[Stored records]
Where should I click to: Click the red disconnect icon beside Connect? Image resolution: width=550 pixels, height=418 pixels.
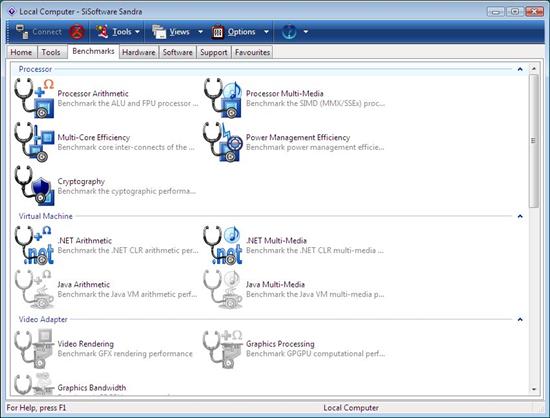[77, 32]
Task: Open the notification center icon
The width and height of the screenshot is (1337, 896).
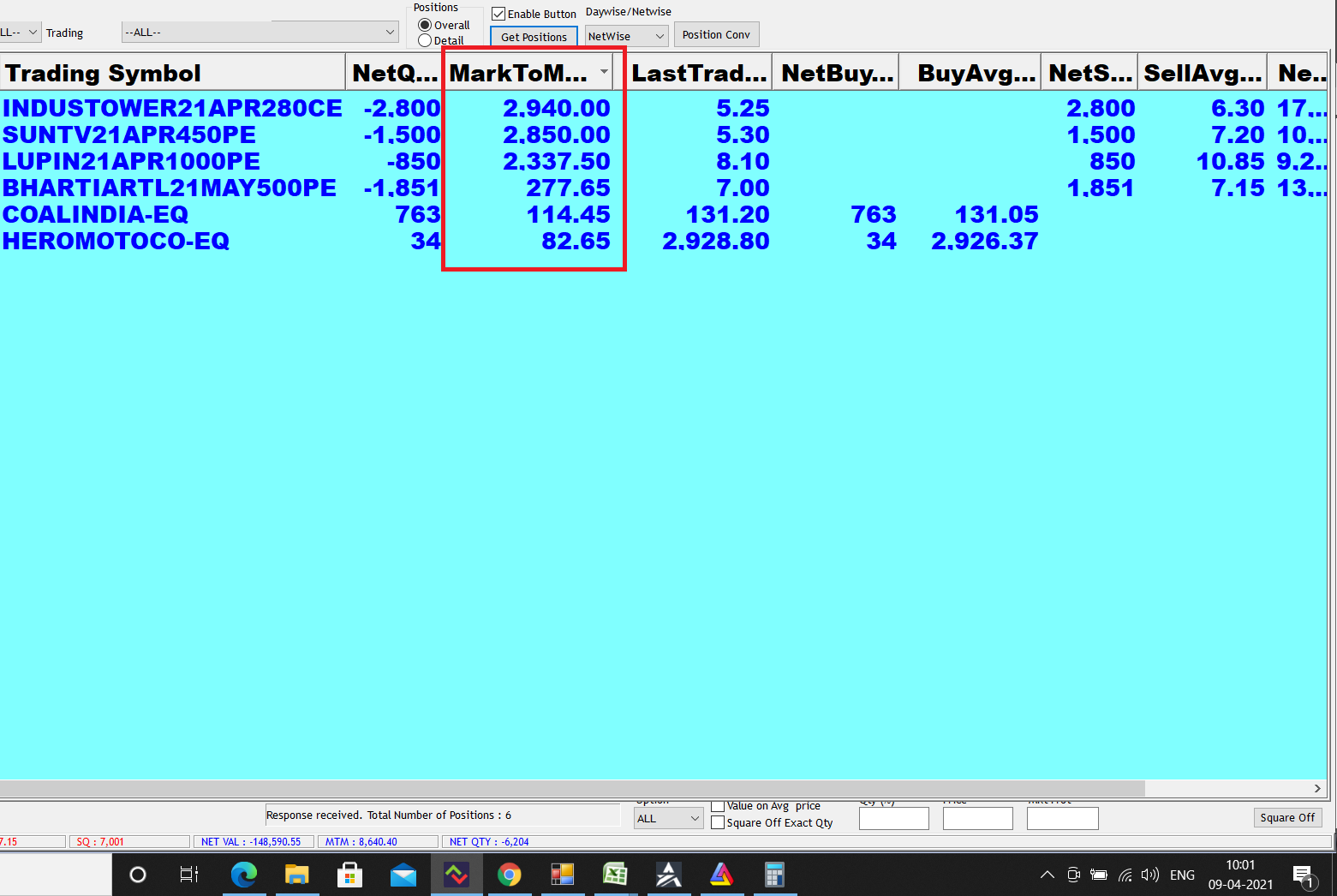Action: click(x=1303, y=875)

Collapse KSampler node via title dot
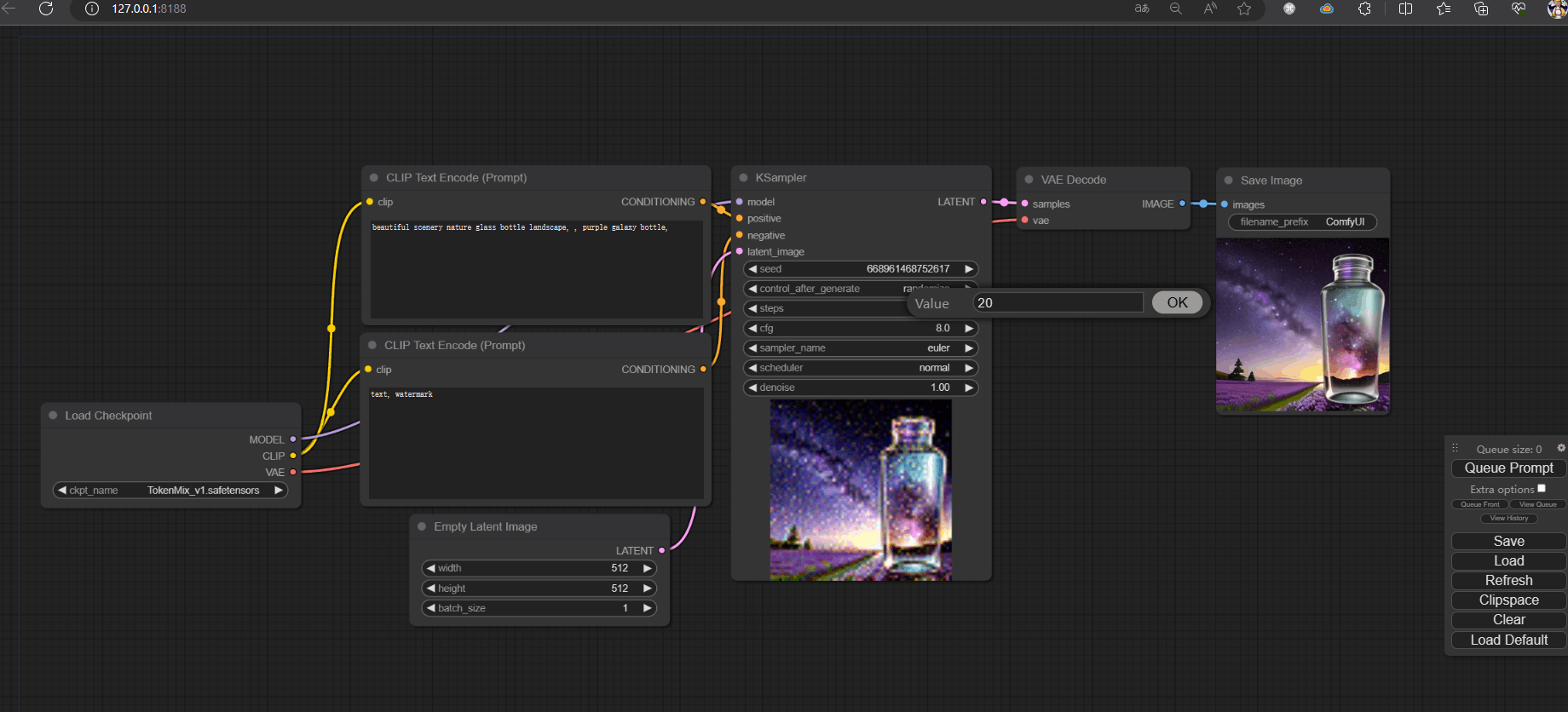point(743,178)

Assigned task: The records above are to be repeated exactly, with every picture removed from the copy.

Answer to the exercise:
Where should I click to: Click the red disconnect icon beside Connect? Image resolution: width=550 pixels, height=418 pixels.
[77, 32]
Task: Open the notification center icon
The width and height of the screenshot is (1337, 896).
Action: click(x=1303, y=875)

Collapse KSampler node via title dot
point(743,178)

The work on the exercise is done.